TASK BRIEF: Starting at the line that contains "Where should I click to: Click the blue", print every remaining line of the entries, unchanged, and output nothing more.

RAW DATA:

-- Opening Marker --

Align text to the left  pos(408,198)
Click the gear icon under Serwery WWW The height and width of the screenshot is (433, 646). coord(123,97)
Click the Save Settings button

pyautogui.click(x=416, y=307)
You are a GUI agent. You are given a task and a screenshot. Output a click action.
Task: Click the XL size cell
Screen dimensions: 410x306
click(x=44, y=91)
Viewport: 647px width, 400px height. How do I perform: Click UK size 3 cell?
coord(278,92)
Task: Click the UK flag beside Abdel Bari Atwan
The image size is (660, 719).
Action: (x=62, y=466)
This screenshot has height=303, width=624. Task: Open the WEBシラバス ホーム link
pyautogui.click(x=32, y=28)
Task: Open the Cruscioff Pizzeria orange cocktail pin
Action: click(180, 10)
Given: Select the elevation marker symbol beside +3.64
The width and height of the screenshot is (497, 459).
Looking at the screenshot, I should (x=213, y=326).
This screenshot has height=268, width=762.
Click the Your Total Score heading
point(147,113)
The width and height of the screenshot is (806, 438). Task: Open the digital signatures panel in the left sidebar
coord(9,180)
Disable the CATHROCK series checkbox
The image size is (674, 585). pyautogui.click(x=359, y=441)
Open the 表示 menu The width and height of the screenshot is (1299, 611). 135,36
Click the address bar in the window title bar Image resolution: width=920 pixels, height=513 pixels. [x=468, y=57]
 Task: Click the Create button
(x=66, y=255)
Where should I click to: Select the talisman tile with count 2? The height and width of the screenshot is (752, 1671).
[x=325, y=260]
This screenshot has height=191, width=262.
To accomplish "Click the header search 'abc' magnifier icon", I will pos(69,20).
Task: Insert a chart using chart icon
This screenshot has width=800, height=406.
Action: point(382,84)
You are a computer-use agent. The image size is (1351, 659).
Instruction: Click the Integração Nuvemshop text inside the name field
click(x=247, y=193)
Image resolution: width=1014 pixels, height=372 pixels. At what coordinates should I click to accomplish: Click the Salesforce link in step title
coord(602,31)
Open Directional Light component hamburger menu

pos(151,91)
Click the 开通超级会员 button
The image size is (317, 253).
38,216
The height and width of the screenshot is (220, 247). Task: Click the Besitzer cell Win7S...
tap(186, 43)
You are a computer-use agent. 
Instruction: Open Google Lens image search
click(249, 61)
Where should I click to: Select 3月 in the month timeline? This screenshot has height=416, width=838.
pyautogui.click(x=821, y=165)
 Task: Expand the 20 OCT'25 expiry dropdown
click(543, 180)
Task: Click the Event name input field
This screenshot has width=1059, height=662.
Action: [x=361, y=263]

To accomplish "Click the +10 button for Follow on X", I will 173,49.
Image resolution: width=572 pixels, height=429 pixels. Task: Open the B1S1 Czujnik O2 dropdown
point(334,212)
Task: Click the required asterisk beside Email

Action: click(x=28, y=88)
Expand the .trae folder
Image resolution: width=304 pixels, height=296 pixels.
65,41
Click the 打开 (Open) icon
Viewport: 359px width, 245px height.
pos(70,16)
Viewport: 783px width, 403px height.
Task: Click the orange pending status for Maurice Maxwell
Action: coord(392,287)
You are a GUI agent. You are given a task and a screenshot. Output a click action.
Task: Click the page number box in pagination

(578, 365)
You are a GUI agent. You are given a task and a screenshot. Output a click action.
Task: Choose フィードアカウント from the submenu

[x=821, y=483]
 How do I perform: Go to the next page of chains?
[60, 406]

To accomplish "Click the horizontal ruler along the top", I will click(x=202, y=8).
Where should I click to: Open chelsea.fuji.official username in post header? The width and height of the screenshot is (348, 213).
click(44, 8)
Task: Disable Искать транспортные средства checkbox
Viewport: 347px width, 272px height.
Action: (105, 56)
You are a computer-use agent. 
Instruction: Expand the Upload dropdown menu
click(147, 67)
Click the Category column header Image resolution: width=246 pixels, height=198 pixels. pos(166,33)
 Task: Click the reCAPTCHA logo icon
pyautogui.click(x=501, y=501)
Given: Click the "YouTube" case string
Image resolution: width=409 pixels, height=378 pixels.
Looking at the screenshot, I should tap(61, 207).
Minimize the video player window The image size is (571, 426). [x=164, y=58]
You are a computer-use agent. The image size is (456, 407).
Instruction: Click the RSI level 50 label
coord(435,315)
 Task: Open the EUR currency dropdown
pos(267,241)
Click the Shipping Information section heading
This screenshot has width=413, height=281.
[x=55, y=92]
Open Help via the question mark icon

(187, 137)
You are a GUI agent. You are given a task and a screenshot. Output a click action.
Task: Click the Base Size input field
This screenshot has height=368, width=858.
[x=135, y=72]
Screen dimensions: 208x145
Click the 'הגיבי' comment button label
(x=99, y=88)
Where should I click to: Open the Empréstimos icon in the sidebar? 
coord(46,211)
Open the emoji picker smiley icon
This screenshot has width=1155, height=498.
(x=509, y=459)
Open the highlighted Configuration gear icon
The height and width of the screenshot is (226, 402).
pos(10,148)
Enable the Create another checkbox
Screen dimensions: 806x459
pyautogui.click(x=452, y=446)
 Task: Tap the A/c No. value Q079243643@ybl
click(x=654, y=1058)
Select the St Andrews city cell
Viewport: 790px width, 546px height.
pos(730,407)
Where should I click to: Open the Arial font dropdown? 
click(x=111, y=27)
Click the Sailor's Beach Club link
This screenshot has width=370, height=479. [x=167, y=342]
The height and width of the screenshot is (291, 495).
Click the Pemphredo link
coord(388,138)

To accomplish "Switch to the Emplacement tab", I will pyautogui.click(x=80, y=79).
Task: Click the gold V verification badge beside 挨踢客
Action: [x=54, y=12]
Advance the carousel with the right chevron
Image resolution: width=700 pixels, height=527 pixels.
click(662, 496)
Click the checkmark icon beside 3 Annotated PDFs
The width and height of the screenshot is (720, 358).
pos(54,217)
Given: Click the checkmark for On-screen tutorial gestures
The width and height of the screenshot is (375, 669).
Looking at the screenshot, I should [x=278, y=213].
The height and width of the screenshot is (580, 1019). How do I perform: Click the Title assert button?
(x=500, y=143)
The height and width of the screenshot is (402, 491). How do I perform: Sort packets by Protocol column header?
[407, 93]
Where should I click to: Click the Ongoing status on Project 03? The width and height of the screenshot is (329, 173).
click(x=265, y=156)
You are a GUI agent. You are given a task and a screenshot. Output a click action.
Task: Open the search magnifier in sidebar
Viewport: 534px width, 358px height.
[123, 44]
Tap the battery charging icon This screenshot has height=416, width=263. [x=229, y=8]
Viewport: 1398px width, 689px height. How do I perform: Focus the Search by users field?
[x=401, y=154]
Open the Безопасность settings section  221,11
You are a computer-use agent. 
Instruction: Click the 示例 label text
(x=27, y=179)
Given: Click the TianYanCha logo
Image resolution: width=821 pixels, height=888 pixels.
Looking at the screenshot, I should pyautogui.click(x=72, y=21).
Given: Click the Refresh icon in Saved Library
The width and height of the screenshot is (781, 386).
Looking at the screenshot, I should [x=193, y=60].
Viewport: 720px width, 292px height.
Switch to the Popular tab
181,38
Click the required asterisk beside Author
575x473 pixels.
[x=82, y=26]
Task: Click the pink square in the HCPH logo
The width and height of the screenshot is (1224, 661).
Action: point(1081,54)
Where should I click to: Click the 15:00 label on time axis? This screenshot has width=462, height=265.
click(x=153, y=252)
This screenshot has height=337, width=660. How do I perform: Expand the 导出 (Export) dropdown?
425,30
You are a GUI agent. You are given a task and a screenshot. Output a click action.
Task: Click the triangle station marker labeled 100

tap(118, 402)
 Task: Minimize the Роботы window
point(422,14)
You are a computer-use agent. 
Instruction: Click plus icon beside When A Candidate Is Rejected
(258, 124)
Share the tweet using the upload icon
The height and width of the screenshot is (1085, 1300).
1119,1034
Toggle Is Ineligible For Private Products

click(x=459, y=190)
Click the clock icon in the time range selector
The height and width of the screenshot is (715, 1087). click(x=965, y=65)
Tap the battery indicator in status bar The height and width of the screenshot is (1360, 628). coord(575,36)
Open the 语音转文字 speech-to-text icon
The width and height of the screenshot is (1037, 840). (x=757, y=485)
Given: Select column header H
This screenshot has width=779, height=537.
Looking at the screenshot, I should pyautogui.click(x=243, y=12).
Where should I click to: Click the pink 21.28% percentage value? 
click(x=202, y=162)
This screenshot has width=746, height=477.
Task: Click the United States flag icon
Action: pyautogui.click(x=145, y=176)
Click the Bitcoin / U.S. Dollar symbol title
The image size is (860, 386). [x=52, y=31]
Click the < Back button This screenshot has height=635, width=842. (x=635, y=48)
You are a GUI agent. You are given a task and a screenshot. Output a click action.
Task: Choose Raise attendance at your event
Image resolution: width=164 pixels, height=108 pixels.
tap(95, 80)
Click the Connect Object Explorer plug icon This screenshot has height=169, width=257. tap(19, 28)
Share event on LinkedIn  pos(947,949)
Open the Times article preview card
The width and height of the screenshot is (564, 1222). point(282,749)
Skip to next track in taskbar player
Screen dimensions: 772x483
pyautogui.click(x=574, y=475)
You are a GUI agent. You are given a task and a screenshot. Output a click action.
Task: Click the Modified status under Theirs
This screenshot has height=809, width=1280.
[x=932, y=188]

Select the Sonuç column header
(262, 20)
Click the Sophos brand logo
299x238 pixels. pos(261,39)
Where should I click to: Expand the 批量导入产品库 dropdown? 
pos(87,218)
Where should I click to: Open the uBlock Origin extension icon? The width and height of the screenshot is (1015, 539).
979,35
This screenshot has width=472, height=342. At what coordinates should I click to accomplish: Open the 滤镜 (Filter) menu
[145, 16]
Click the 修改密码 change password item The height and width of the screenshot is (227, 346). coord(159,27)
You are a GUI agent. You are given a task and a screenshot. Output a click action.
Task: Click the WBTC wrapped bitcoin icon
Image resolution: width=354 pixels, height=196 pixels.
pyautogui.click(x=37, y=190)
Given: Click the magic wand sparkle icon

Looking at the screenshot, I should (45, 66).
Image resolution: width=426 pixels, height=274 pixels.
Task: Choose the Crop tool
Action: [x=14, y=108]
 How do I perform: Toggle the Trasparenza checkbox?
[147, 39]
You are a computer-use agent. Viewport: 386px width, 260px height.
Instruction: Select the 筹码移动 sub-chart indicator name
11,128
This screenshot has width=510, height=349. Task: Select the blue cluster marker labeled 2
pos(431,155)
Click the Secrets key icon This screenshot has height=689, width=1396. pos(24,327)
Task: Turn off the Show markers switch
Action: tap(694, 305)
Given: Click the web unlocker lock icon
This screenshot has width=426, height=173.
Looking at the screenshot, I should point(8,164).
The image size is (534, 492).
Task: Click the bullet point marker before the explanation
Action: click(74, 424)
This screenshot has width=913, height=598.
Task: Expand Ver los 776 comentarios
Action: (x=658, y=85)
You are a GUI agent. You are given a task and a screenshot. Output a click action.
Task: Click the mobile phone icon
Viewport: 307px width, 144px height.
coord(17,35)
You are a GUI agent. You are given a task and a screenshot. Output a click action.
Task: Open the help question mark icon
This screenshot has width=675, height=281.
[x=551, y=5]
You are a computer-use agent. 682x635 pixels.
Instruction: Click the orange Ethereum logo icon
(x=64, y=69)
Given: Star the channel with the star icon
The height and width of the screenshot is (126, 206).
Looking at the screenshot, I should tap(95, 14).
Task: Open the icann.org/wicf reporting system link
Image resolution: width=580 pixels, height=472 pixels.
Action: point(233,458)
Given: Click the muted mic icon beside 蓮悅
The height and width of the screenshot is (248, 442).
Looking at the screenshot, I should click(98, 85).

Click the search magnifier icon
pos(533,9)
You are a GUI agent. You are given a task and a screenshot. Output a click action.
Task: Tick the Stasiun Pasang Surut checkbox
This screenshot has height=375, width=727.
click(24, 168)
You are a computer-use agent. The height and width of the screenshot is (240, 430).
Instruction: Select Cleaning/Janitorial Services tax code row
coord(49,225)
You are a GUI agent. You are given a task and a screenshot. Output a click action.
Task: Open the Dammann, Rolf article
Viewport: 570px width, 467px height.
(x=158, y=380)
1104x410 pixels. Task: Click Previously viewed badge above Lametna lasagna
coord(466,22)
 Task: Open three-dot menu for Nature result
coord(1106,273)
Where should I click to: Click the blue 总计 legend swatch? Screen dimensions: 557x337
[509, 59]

-- Closing Marker --

ANSWER SPACE:
Where should I click to: Click the blue 总计 legend swatch? Screen dimensions: 557x337
[509, 59]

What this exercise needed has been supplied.